Ao contrário da insulina, os sinais de saciedade derivados do intestino requerem a entrada de aferências vagais e esplâncnicas do intestino.  

Curiosamente, existem vias paralelas que fornecem sinais de feedback positivos do intestino para o cérebro para promover a ingestão de alimentos.

Este processo, denominado “apetição” por Sclafani, é separado e complementar ao sistema de saciedade e não está sob a regulação da entrada vagal intestinal.

Por exemplo, a liberação de dopamina estriatal induzida pela infusão intragástrica de glicose está envolvida no condicionamento do apetite doce – a oxidação da glicose é necessária e provavelmente não é dependente de insulina.

Em outras palavras, parecem existir caminhos paralelos que usam a dopamina no aprendizado e no estabelecimento de associações de recompensa-pista com alimentos específicos com base no conteúdo de nutrientes e são distintos daqueles que governam o equilíbrio energético e a saciedade relacionada à refeição.  

Este último pode envolver insulina, nutrientes e outros hormônios da saciedade.

Uma limitação notável da metodologia de Kullman e colegas é que ela não reproduz essa fisiologia porque a insulina intranasal foi fornecida em jejum.

No entanto, os resultados destacam que a disponibilidade de nutrientes é um sistema endócrino no qual o comportamento é a saída regulada.

A pesquisa implica, além disso, que são necessárias ferramentas clínicas para detectar, diagnosticar e tratar anormalidades nesse ciclo de feedback endócrino-comportamental.  

Por exemplo, pesquisas anteriores sugerem que a resistência à insulina é acompanhada por deficiências na ação central da insulina para inibir a atividade mesolímbica, mas faltam ferramentas comprovadas para avaliar e diagnosticar a disfunção.

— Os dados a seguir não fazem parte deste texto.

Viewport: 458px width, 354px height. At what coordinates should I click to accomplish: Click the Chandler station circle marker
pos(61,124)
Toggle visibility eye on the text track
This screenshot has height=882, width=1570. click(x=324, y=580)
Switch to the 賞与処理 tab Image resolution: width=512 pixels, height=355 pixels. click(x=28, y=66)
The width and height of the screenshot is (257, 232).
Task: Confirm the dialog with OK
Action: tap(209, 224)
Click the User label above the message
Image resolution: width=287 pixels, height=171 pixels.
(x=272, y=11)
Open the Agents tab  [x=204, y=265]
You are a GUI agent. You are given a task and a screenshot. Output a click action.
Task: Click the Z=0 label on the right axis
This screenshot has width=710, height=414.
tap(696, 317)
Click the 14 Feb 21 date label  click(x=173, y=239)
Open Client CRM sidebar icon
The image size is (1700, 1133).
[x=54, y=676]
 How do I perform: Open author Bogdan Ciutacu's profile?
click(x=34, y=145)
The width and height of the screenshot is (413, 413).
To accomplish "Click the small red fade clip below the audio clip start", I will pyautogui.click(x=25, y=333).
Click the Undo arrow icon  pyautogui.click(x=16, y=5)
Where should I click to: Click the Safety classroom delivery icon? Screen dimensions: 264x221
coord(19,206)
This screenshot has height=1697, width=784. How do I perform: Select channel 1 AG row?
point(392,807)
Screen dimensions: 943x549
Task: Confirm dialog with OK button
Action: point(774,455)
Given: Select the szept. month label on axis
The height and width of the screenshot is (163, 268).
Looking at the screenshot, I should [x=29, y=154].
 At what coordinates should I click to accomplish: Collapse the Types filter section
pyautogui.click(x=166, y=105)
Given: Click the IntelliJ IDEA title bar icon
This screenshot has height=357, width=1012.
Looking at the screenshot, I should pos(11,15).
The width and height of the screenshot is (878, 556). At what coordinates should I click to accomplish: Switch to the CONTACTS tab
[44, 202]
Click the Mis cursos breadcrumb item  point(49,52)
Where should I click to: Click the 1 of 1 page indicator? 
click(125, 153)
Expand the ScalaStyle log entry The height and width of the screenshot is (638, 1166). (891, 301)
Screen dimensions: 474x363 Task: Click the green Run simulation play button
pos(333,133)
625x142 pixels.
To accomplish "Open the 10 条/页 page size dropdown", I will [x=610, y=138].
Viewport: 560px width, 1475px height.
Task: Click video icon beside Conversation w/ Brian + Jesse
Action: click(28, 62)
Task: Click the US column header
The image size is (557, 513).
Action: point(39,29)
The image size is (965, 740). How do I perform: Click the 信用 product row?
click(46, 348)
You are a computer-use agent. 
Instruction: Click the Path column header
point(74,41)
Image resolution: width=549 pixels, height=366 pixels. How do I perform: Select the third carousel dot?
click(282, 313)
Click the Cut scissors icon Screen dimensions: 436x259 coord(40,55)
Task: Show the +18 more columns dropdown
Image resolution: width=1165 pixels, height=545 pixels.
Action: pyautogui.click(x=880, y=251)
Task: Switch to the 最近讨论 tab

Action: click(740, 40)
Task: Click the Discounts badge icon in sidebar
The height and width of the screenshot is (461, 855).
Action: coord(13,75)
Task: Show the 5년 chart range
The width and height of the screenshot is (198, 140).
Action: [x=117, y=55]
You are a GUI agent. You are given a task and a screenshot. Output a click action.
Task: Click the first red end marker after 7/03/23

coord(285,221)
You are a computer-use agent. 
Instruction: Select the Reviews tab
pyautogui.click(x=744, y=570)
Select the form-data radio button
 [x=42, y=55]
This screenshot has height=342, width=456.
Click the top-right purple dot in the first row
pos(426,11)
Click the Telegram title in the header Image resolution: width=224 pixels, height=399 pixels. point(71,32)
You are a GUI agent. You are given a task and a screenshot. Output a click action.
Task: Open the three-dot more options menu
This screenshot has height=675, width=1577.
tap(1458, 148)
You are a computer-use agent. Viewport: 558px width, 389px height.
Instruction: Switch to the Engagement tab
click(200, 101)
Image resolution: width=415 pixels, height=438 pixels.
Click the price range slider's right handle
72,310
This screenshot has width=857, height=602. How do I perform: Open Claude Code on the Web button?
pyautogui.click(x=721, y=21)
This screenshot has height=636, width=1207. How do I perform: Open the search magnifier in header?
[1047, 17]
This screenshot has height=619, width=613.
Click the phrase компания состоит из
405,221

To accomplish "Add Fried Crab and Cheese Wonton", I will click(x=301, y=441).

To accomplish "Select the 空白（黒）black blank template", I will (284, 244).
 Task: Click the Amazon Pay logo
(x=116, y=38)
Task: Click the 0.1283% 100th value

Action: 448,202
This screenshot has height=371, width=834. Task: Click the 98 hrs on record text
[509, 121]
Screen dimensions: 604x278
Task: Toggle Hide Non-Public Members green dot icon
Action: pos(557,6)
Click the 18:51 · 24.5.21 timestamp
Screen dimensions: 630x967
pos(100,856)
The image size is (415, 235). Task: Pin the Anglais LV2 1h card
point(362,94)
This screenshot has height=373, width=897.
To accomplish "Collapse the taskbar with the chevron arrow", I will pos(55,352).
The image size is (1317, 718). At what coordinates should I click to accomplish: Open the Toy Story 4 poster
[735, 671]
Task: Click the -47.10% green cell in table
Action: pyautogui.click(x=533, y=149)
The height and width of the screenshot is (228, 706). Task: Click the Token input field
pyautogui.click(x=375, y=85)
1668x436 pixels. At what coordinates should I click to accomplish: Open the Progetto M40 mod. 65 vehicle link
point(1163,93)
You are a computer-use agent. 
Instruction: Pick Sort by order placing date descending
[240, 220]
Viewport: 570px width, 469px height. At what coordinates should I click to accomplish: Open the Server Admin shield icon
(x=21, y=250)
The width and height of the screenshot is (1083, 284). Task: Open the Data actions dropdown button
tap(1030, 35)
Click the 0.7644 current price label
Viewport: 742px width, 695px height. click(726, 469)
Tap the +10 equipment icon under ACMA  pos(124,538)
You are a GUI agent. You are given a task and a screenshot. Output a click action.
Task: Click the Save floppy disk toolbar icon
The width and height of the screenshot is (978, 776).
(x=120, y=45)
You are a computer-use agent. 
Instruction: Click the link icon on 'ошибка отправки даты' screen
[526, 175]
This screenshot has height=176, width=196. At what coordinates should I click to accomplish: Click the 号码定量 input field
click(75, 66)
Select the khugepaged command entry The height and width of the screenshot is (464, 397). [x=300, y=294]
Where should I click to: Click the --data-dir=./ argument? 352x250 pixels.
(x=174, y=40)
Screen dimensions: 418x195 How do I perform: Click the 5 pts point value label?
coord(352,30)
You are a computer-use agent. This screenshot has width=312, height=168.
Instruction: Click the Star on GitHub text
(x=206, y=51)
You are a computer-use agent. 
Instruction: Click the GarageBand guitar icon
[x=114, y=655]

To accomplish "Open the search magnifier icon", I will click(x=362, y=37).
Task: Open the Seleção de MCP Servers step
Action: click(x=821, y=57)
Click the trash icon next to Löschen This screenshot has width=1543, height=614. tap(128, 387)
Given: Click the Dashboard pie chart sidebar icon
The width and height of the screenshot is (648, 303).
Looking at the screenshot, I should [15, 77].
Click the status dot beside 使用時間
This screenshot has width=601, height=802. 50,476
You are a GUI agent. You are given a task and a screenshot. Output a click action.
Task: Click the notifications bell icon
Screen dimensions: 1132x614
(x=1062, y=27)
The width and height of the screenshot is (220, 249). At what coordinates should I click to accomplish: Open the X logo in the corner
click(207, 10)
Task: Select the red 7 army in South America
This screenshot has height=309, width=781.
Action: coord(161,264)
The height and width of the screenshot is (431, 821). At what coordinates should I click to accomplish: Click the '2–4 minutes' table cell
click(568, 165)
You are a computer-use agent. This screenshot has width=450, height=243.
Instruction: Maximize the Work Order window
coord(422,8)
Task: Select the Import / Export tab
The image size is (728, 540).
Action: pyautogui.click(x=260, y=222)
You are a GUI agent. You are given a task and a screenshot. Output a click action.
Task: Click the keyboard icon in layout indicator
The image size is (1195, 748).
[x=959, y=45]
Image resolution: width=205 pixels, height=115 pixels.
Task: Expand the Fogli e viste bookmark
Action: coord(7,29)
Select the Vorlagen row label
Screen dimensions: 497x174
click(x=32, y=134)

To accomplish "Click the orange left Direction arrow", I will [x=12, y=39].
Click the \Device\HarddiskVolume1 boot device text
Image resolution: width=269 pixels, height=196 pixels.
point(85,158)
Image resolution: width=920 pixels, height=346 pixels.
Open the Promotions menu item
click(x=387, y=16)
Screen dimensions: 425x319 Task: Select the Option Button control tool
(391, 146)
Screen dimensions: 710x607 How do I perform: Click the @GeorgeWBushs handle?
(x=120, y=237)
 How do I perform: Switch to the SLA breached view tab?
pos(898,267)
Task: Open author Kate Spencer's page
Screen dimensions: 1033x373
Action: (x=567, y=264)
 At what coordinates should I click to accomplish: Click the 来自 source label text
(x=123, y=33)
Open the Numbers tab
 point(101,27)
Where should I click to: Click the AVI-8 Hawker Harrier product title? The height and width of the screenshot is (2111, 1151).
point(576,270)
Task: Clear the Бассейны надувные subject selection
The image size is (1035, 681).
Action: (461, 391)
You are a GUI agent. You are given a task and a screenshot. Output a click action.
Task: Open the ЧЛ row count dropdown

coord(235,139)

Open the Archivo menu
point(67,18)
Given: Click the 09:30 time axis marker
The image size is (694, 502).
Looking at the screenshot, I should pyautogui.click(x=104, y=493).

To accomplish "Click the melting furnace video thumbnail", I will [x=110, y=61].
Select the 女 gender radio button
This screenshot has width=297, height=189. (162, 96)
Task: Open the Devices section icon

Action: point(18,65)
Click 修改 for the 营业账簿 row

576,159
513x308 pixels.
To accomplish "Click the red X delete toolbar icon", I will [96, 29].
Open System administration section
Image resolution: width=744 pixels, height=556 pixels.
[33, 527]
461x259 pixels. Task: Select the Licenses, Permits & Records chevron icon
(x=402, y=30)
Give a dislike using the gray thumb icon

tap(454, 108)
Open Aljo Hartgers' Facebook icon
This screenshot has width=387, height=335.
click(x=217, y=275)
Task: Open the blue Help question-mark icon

Da mesma forma, monitorar os efeitos colaterais da administração de insulina exógena, como aumento do desejo de comer, comportamento de busca de alimentos ou falta de saciedade, fica atrás de nossas medidas cada vez mais detalhadas do efeito da titulação de insulina na glicose periférica.

Sem meios para monitorar esse sistema de maneira baseada em evidências, podemos deixar de detectar sintomas de apetite e comportamento alimentar quando eles surgirem.

Isso representa uma oportunidade perdida de intervir antes do ganho de peso clinicamente significativo.